Protestant Reformed Church

During a prewar trip to North America, Klaas Schilder had befriended Herman Hoeksema, the principle leader in the Protestant Reformed Church (this church had broken away from the CRC in 1924 and existed only in the USA), and was comfortable with much of what he heard about the PRC.  So he encouraged migrants to Canada to get in touch with Protestant Reformed churches south of the border to see if they would assist them in establishing PR Churches in Canada.  PR Churches in Michigan were happy to send “missionaries” to Canada to assist the Liberated migrants in establishing church life. 

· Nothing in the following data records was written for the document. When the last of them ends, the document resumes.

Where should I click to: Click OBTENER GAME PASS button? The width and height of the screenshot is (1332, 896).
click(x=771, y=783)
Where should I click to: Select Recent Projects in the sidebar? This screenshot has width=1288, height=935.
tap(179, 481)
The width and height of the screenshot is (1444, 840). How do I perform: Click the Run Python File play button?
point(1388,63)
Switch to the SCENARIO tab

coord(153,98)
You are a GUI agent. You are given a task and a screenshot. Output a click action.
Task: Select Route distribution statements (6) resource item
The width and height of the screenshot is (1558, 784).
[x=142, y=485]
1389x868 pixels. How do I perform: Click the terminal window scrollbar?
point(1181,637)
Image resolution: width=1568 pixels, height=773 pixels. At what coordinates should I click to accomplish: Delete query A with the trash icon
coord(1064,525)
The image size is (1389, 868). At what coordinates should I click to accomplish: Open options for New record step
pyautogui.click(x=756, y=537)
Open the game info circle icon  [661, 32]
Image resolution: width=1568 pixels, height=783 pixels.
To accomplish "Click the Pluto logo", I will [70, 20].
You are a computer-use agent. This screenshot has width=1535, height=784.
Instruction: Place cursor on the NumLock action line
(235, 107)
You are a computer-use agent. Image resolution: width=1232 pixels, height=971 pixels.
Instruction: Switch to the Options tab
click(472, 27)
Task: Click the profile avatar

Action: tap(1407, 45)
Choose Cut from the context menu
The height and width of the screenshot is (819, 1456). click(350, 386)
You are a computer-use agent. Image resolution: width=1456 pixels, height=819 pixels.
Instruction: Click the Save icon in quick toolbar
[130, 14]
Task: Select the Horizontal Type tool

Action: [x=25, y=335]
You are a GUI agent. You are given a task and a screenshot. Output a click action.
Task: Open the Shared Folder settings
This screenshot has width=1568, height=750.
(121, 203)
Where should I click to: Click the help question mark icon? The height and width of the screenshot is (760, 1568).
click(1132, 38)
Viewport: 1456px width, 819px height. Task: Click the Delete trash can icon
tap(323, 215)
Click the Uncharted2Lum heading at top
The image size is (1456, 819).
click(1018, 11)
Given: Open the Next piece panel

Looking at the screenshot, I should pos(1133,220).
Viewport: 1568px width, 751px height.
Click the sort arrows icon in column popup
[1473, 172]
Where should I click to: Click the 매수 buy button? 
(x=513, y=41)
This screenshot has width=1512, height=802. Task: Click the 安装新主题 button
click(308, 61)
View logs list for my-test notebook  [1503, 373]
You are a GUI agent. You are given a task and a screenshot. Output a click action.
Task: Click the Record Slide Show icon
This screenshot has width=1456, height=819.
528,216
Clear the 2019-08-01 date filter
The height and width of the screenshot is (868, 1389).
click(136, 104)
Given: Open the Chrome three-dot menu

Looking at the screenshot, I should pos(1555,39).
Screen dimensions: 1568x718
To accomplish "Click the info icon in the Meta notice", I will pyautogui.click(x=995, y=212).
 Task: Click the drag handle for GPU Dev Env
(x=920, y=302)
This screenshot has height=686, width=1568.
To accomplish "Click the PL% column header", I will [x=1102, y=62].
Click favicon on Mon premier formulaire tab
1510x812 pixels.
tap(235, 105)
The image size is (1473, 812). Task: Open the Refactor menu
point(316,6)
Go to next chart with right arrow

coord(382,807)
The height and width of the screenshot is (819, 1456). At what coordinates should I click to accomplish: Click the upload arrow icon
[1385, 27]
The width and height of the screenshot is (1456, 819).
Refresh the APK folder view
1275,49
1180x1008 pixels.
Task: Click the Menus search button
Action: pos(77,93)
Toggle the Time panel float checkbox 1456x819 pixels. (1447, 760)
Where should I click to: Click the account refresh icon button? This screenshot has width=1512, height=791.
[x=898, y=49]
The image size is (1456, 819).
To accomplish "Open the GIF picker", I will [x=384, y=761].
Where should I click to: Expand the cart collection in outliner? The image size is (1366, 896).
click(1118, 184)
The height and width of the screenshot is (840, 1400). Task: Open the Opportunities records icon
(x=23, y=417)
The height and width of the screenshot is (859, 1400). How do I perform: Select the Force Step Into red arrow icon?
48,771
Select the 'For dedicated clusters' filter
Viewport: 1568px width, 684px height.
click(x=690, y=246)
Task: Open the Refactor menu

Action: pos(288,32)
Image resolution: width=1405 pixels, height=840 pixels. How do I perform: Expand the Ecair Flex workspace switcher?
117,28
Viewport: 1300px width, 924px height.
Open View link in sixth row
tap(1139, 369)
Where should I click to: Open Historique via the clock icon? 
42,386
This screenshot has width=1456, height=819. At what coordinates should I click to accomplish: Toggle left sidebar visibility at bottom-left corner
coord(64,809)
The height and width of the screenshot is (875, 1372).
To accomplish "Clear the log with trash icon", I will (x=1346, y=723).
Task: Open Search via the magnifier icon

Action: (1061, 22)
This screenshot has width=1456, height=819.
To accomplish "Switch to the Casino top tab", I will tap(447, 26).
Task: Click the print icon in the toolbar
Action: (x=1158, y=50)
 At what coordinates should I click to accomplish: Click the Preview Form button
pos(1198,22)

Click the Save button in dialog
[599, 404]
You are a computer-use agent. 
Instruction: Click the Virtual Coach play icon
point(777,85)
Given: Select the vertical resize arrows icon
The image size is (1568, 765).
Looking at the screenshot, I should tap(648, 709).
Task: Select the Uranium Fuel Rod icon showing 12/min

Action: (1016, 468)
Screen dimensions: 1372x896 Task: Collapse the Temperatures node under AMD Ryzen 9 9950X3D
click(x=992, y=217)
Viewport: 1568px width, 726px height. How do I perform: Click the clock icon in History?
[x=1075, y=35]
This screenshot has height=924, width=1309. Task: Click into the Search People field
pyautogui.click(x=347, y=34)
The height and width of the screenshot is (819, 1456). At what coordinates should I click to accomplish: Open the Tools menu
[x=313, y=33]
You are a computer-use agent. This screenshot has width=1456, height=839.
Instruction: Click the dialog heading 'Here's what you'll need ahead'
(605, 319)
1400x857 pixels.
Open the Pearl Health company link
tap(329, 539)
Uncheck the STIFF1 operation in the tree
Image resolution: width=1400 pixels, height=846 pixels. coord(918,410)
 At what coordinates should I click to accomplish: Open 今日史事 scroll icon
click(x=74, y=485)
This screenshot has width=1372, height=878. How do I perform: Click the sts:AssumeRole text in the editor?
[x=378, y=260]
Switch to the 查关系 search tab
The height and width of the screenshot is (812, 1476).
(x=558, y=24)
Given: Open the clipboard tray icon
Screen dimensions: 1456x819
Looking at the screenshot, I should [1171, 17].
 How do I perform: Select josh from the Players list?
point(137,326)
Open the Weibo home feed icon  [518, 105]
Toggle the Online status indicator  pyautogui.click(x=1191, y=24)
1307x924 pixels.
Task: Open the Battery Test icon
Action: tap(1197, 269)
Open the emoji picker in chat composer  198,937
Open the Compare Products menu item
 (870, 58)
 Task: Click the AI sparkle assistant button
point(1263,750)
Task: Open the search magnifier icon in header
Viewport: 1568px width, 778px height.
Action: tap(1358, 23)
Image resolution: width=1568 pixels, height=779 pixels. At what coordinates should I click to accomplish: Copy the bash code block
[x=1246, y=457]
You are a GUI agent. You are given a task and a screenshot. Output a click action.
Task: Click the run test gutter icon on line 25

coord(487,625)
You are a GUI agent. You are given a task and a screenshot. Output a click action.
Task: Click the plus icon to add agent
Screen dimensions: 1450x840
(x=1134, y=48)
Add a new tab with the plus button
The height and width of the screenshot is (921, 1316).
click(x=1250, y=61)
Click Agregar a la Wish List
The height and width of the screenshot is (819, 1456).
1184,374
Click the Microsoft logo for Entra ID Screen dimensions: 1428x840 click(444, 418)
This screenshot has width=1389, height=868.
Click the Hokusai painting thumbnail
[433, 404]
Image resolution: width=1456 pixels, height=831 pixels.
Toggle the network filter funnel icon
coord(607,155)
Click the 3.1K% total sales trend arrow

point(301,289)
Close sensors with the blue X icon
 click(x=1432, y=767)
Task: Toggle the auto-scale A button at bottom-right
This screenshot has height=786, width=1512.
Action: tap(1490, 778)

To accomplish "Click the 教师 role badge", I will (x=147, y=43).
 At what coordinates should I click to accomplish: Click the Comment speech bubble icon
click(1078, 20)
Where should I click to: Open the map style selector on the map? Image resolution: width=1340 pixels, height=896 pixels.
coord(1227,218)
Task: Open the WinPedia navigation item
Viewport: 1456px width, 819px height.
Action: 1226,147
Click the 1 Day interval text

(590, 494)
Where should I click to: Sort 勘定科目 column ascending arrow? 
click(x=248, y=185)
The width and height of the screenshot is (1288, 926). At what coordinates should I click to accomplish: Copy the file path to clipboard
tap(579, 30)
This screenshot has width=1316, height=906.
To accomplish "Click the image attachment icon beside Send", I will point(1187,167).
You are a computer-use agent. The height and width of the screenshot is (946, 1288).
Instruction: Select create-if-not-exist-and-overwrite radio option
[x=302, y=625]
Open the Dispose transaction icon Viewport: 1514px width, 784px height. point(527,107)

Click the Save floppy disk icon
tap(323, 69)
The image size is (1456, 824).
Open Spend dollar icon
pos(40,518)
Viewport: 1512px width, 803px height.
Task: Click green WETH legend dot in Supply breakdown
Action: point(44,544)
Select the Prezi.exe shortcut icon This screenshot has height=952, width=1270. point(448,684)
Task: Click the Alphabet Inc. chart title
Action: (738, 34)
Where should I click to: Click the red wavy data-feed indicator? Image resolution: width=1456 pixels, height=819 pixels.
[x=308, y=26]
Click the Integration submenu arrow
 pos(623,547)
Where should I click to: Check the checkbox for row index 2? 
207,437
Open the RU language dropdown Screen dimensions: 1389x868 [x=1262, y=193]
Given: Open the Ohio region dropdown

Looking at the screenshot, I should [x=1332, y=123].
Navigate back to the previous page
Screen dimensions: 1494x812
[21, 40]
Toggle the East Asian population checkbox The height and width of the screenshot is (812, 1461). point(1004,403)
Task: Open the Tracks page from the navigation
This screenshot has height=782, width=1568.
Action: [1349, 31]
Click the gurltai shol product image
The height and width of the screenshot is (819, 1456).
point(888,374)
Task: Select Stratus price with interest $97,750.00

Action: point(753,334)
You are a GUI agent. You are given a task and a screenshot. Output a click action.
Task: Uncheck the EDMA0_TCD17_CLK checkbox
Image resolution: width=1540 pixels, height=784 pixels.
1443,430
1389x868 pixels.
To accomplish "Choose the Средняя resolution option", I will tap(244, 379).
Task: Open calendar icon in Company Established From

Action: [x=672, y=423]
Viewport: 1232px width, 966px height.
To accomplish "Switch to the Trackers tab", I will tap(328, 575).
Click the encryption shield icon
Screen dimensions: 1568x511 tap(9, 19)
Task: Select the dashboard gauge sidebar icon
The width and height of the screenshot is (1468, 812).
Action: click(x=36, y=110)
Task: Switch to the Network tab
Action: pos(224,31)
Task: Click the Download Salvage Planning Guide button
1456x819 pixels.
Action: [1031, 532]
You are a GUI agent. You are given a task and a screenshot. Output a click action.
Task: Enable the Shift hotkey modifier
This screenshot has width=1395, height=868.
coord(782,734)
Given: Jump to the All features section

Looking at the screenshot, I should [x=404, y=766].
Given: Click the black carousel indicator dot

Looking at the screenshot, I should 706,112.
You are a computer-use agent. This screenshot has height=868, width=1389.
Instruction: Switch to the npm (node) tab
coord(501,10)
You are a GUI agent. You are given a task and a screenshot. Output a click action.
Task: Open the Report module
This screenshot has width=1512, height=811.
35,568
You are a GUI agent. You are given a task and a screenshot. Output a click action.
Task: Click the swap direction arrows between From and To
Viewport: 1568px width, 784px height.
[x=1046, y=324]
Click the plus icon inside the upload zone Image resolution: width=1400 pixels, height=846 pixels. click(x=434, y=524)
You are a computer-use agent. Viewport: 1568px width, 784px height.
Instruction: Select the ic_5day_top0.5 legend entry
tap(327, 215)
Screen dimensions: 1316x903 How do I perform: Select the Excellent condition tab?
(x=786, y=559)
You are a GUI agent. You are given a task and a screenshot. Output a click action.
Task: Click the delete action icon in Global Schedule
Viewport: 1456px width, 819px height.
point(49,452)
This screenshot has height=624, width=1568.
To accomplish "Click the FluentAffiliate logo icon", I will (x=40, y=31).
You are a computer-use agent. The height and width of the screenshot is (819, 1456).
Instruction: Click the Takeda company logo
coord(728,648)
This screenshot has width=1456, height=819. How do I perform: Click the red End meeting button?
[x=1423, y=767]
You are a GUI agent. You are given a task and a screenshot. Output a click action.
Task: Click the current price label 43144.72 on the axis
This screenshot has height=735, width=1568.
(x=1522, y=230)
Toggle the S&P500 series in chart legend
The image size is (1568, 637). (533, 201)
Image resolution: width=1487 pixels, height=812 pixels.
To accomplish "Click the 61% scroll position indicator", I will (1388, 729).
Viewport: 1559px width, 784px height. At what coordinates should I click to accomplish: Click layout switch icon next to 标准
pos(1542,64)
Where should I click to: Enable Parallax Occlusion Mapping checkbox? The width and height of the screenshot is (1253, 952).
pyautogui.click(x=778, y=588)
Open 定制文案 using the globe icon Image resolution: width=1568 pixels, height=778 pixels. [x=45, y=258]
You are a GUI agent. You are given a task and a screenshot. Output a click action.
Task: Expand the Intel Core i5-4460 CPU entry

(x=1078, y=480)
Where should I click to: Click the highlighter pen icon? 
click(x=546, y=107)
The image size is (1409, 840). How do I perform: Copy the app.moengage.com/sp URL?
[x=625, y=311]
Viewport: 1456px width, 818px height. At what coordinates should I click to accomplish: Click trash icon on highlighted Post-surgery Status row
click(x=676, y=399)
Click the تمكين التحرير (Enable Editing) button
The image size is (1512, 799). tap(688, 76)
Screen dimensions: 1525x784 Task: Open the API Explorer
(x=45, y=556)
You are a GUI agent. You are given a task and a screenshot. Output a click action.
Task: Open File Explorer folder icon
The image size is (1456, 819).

To stay again with the Niagara region: Liberated migrants in the Hamilton area took up contact with the PRC in America and with their assistance instituted a Protestant Reformed Church in Hamilton on April 19, 1949.  The four families who could find no freedom for their conscience in the CRC of St Catherines joined this church.  In short order this church called and received a minister in the person of Rev Herman Veldman from the United States.  From the start of his ministry among the migrants he stressed those points of doctrine where the PR position differed from the thinking of these Liberated people.  One point of clear confrontation was on the covenant: does God actually make his covenant with non-elect children or not?  Veldman insisted the answer was No; God gives his covenant promises only to those children whom he has elected to salvation.  So parents cannot impress on all their covenant children that God’s promises are real for them; parents can only presume God’s promises are for their children.  Given what Liberated people had been through in the old country, we can well understand that they pushed back against Veldman’s teaching.  But Veldman was unmoving and put his foot down; any new migrants seeking to join ‘his’ church first had to submit to his instruction and embrace it.  When the Consistory distanced itself from the minister’s position, the matter came to Classis – and Classis sided firmly and squarely with the minister.  This intransience became the reason why Veldman’s congregation (except for the minister) left the Protestant Reformed Churches.  Again, parallel accounts can be raised from elsewhere across the country.  Here is an example of how the Spirit of Jesus did not allow these Liberated migrants to join the PRC.

Now what?

Other migrants in the late 1940s and into 1950 were well aware of what happened in relation to the Christian Reformed Church and the Protestant Reformed Churches.  With no knowledge of other churches in Canada that could be said to be Biblically faithful, they saw no option but to begin a new federation of churches.  In Ontario the first Canadian Reformed Church was instituted in Georgetown (now Orangeville) on August 13, 1950.  A CanRC was instituted in Hamilton on May 20, 1951, with which the independent PR Church merged soon after.

Christ’s work

Were these institutions simply the work of men?  Behind all the human toil and human weakness, we need to recognize the hand of the Lord.  It was his pleasure that the heritage received through the church struggle in the Netherlands culminating in the Liberation of 1944 should result in the establishment of another federation of churches in Canada.

Why, then, are we Canadian Reformed?  The first part of the answer needs to be: because the Lord has formed these churches and -notably through birth- given us a place in them.  As we contemplate the question of whether we should remain CanRC, we must first acknowledge that the Lord made us CanRC.